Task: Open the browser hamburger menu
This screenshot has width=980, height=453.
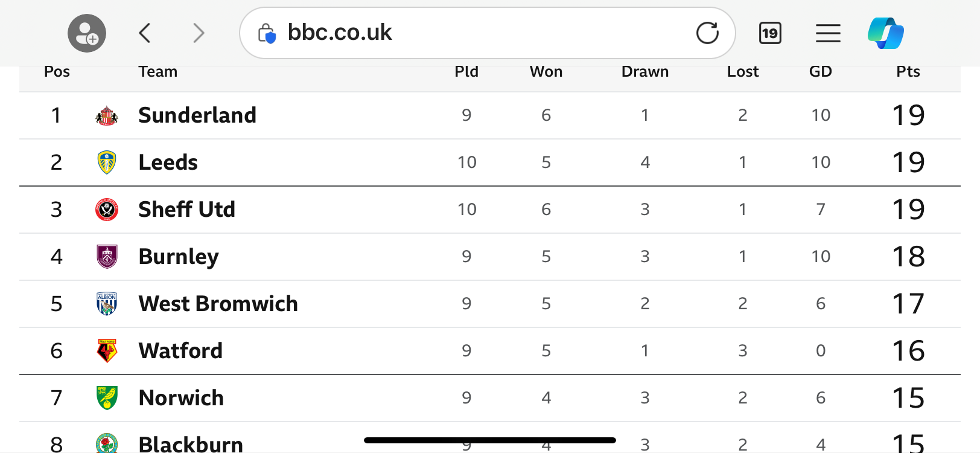Action: [x=828, y=33]
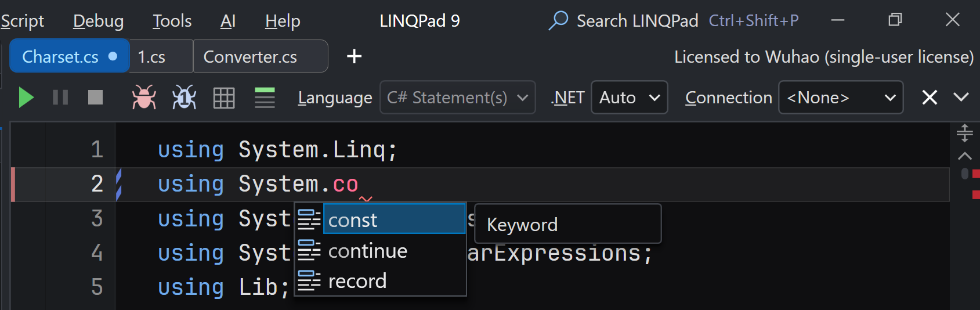Screen dimensions: 980x310
Task: Open the Connection <None> dropdown
Action: click(840, 98)
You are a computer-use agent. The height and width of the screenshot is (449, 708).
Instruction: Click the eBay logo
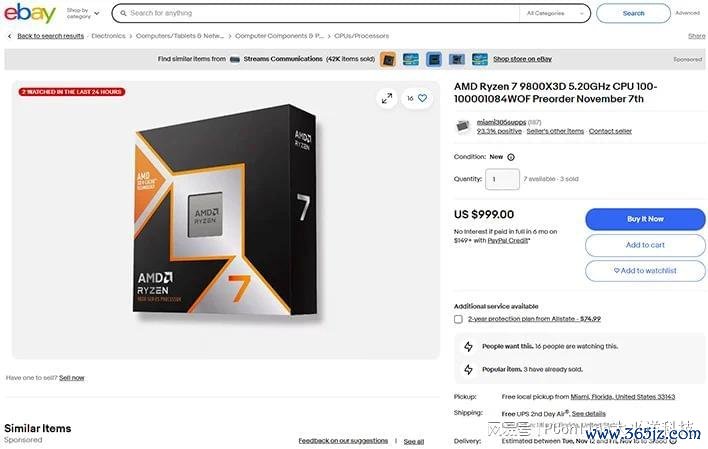(x=30, y=13)
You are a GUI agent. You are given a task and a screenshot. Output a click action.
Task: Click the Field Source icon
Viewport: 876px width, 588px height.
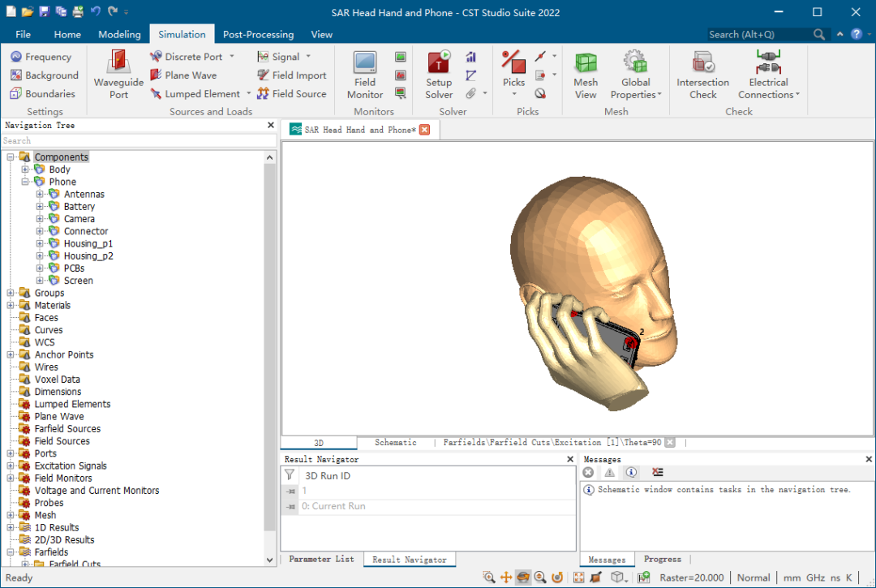[263, 94]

## Exercise
Using the material above, return each line in which the word "agent" occurs.

## Output of the task
You are a computer-use agent. The height and width of the screenshot is (449, 708).
You are a GUI agent. You are given a task and a screenshot. Output a click action.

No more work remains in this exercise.